Although they'd held a meeting only 10 days before and came out optimistic with a prepared tentative budget, McDuffie County school officials' morale received a hard blow last week.
At the May regular meeting, School Superintendent Jim LeBrun said he did not have a tentative budget to recommend for the board's approval because he had just received final numbers from Atlanta on local school system allotments for Quality Basic Education.
McDuffie County will receive a 6.4 percent reduction in QBE funds next year, meaning school officials have to go back to the drawing board and figure out how to cut more from budgets already stretched beyond the limit.
"This is not the type of news I wanted to share," LeBrun said. "What bothers me is, if we continue to get beat down from legislators, there's going to be a point of no return in the morale. We have to all continue to work on supporting our teachers and principals."

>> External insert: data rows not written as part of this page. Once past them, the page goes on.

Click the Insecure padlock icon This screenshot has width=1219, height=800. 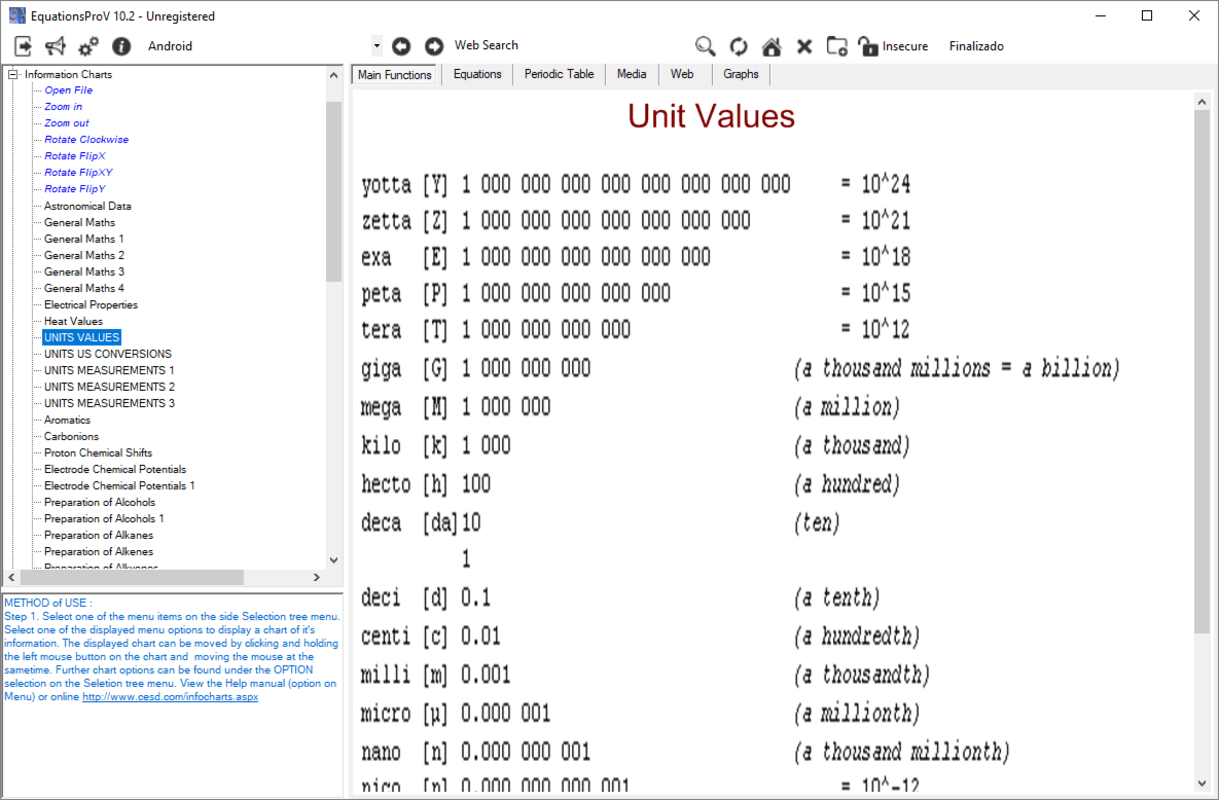pyautogui.click(x=868, y=46)
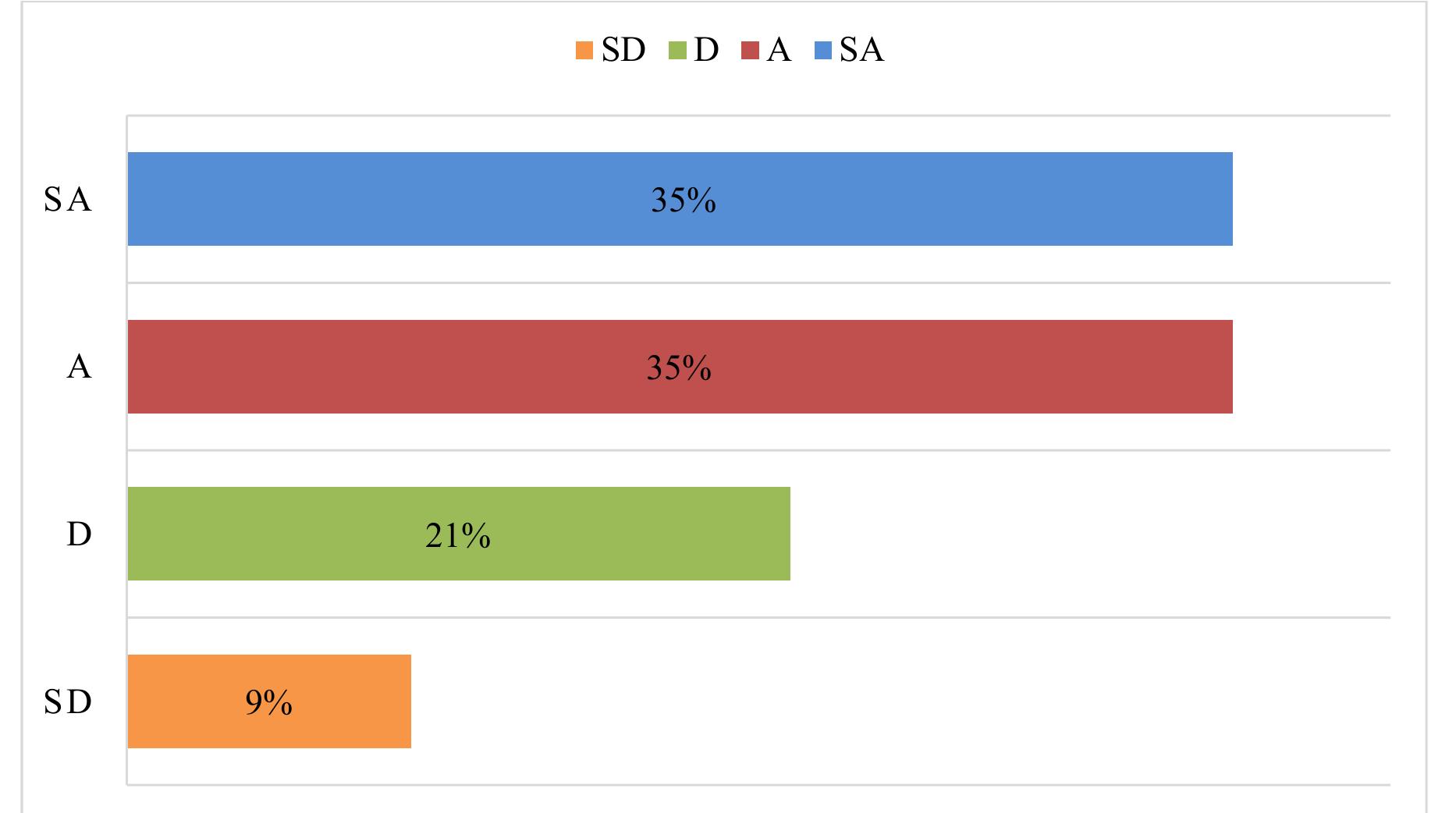Click the 9% data label

(268, 703)
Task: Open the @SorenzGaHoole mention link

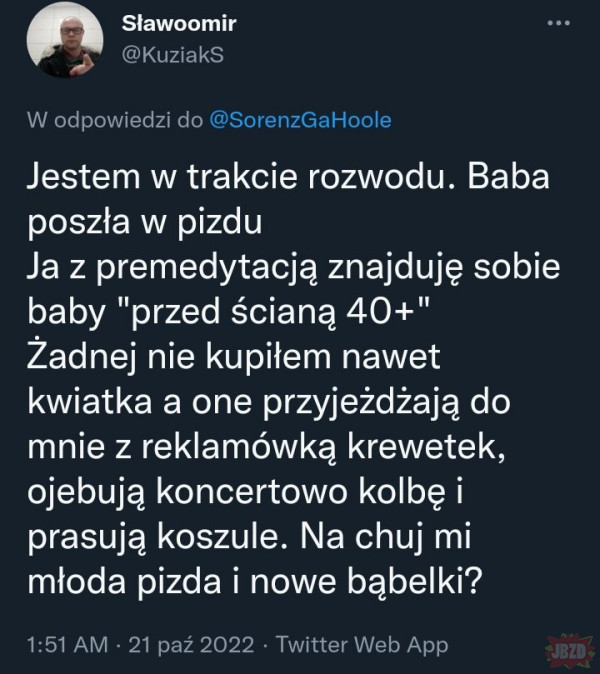Action: [302, 120]
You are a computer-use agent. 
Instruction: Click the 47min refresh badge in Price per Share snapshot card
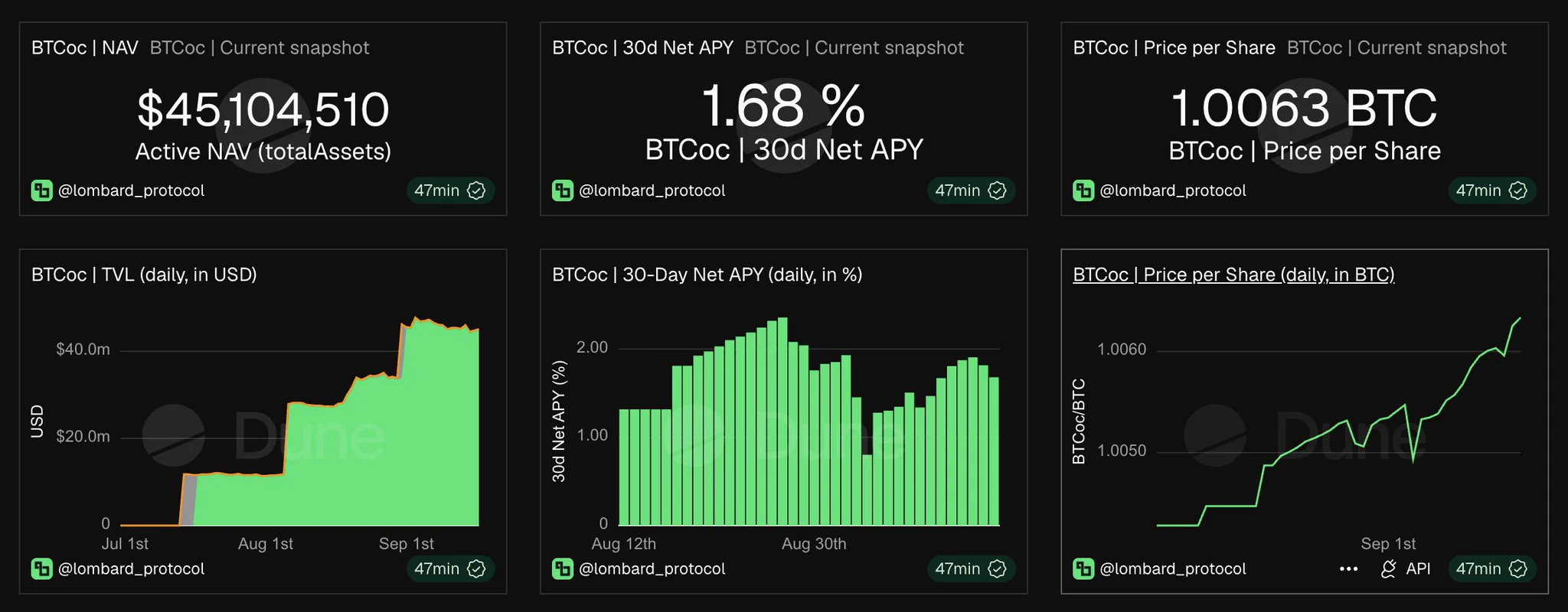pos(1491,190)
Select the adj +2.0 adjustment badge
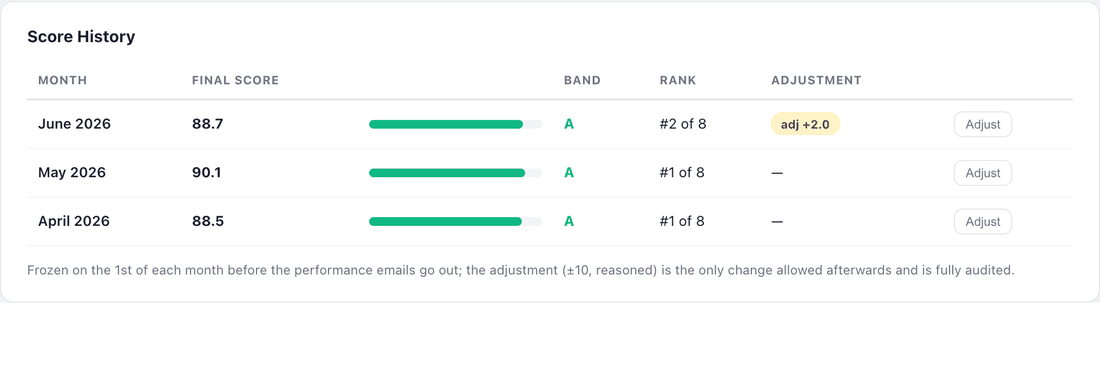The image size is (1100, 375). (805, 124)
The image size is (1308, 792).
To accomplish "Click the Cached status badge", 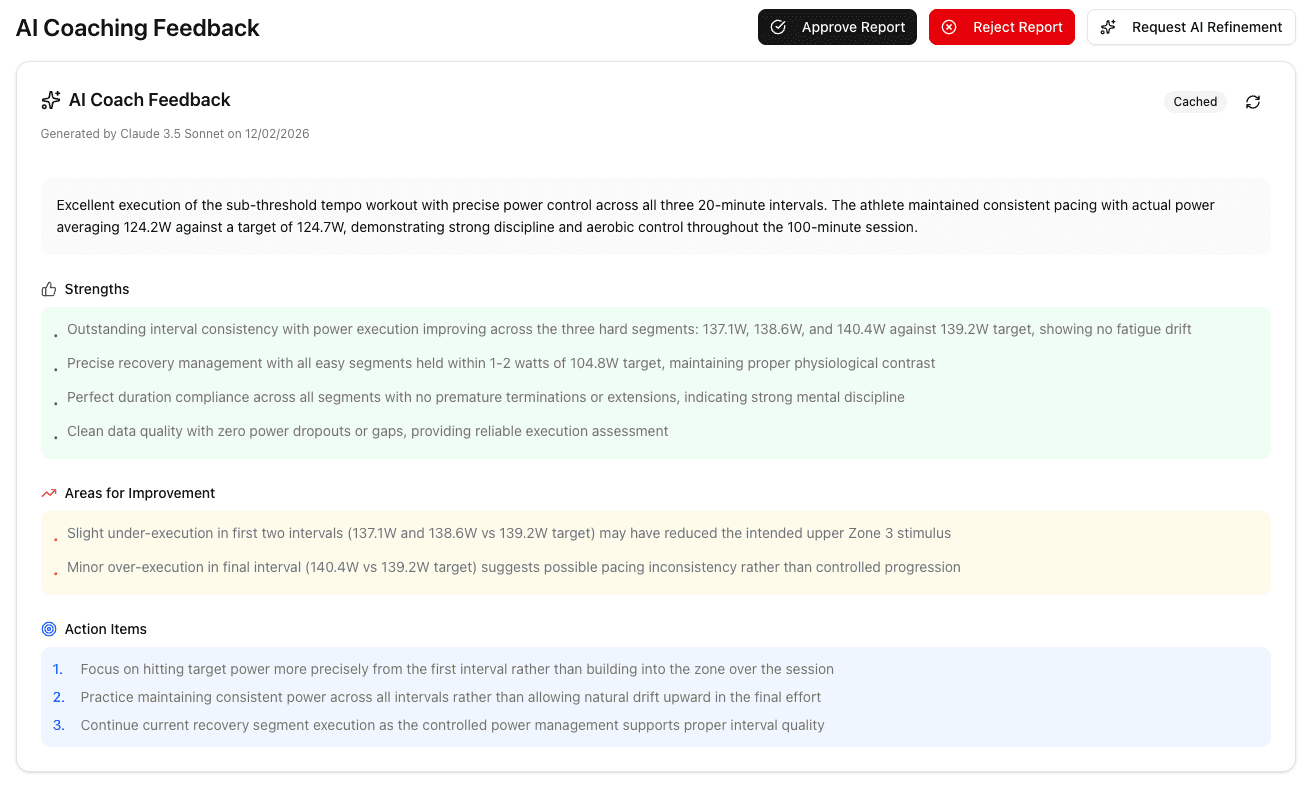I will click(1195, 101).
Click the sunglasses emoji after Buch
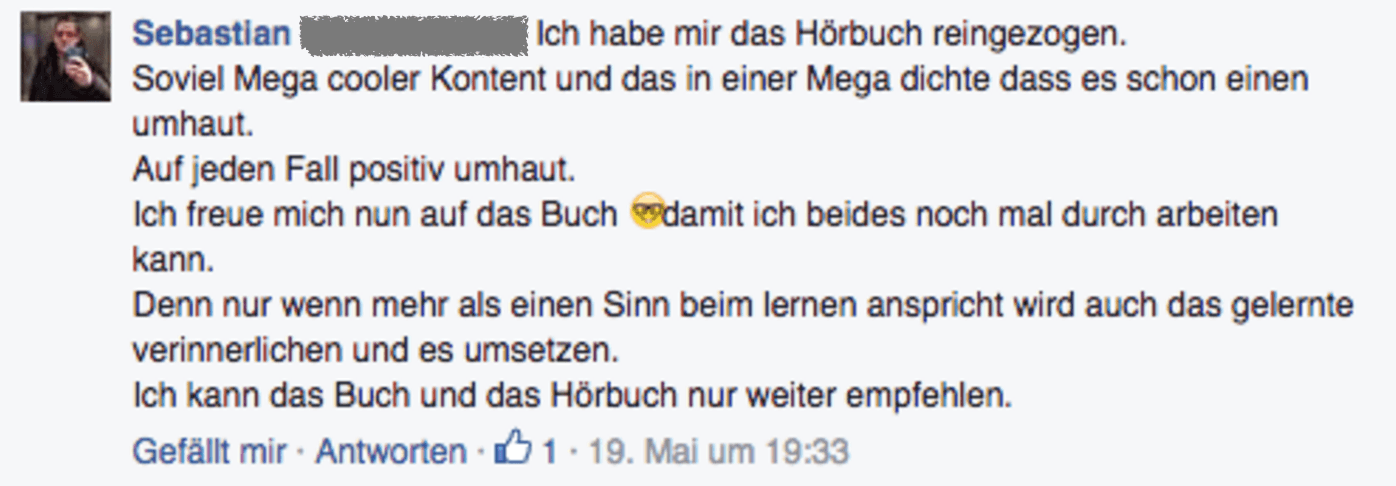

During a budget planning session the previous Thursday, LeBrun and Comptroller Tom Smalley had presented a tentative budget that included a 20 percent reduction in every department. That tentative budget was supposed to be approved at the May 12 regular meeting, when LeBrun made the announcement.
"All we've done to this point has put us in great position for today, but not enough for tomorrow," LeBrun said, adding that the system has $4 million in fund reserve, which will be cut significantly if administrators operate next year's budget under the current plan.
"The budget we're about to pass would end the year (2012) with $1.2 million, and we can't afford to continue to do that every year," he said. "The future is going to be brighter. But I don't know when the future is."
After receiving numbers from the state, LeBrun and Smalley went through the budget and found some textbook, technology and maintenance on facilities expenses that lawfully could be moved from General Fund to the Special Purpose Local Option Sales Tax fund, which relieved the budget another $100,000.
"This school system is dependent on that SPLOST passing in November," board member Bob Smith said. "If it doesn't, I don't want to use the 'tax' word, but that's where we'd have to go."
LeBrun reiterated that the local school district continues to operate "in the black," and will not need to lay off any employees. As of now, the continued goal is to not raise the millage.
The school board scheduled a called meeting on June 30 to approve the tentative budget.